Why is litigation being brought to address greenwashing?
Greenwashing is a term for false or misleading environmental claims that make businesses appear more environmentally-friendly than they actually are.
Litigation to address greenwashing has become a significant trend in Australia, especially in recent years.
For example, Australia’s corporate regulator, ASIC, has brought civil penalty proceedings against superannuation funds, an asset manager and an ESG investment fund in cases against Active Super, Mercer Superannuation, Vanguard Investments Australia and Fiducian Investment Management Services.
Last year, a civil society group, Australian Parents for Climate Action, settled its case with EnergyAustralia, with the company admitting that “offsets do not prevent or undo the harms caused by burning fossil fuels”.
Another case is currently making its way through the courts, brought by the ACCC against Australian Gas Networks Limited for claims that gas would be “renewable in a generation”. The ACCC alleges that there was no basis for making such unqualified claims.

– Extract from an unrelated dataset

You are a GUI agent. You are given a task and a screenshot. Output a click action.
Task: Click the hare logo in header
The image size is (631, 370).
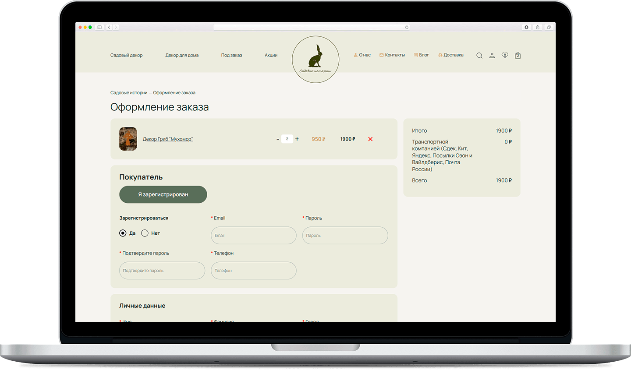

Greenwashing causes harm to consumers, investors, markets and the planet. This practice harms consumer choice and confidence, reducing their ability to make informed decisions and inducing them into supporting industries they may not want to support.

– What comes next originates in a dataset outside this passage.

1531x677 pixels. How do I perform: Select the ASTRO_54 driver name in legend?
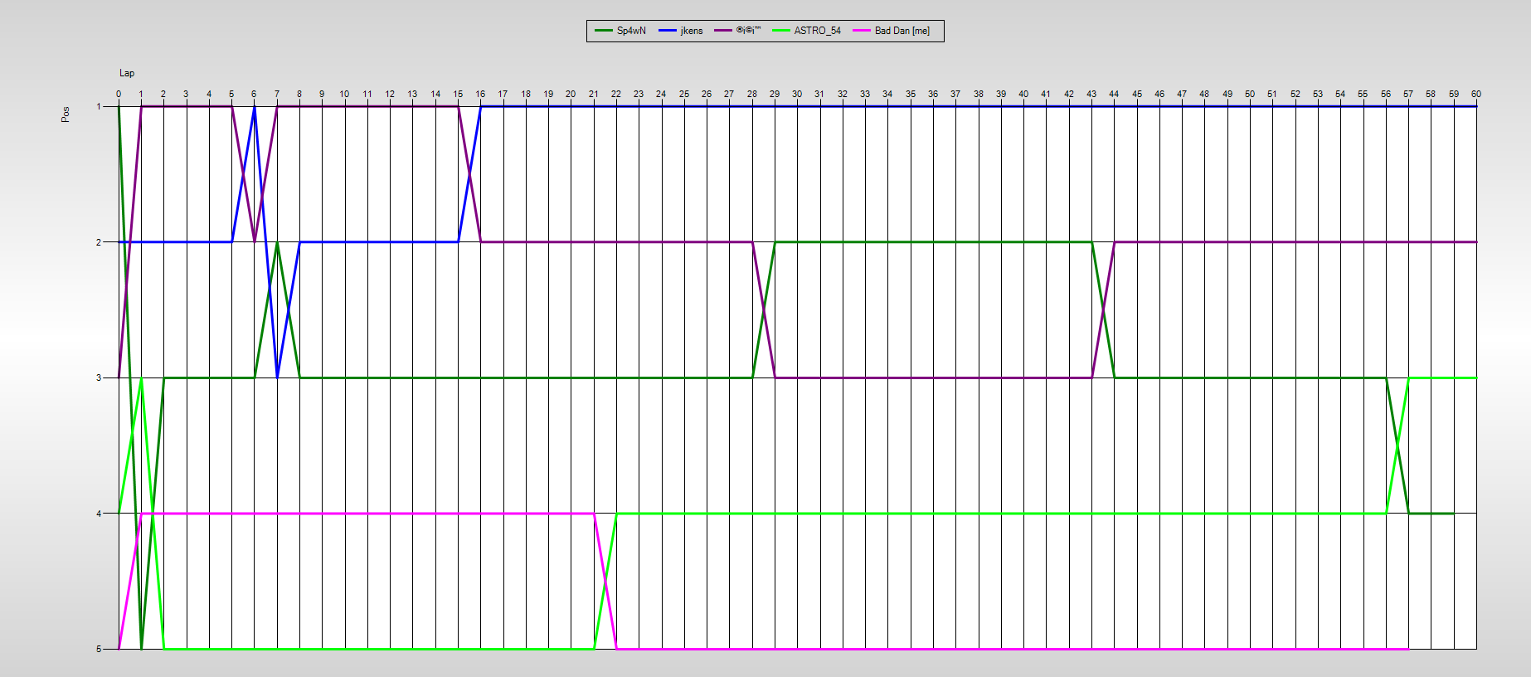817,31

It also distorts information that investors need to make informed investment decisions and undermines those businesses that are pursuing environmental goals in good faith.

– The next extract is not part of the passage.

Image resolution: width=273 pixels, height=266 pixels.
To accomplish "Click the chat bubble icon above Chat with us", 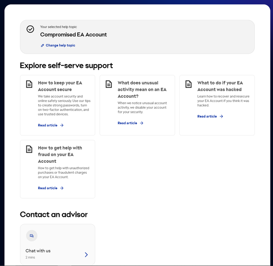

Crucially, greenwashing obstructs real progress on climate change by creating the illusion of action while failing to achieve the emissions reductions needed to keep global warming below 1.5°C in line with the international Paris Agreement.
Possible implications
Although the full decision has not been released yet, here are three initial observations:
- Greenwashing litigation reflects a clear structural shift – corporate climate representations are increasingly being tested by courts. Even where claimants are unsuccessful, these proceedings clarify the evidentiary and legal thresholds that apply to forward-looking “net zero” and climate transition-related claims.
- This case also reinforces that long-term emissions reduction commitments are not insulated from scrutiny simply because they’re aspirational or future-oriented. Courts are increasingly being asked to assess whether such claims are grounded in concrete near-term measures, credible modelling and transparent assumptions.
- This decision doesn’t absolve businesses of their responsibilities. Corporate climate targets and transition strategies increasingly attract close legal and regulatory attention. Businesses need to be careful about the evidence used to make statements about the future of their business and strategies in a changing climate. Failure to do so could result in further litigation brought by shareholders, civil society groups or regulators.
The outcome in this case may be more limited than hoped, but it’s part of a bigger picture. An ecosystem of greenwashing litigation is taking shape in Australia and beyond, and as the court’s reasons are analysed in detail, this decision will influence how companies handle climate risk, transition planning and sustainability communications for years to come.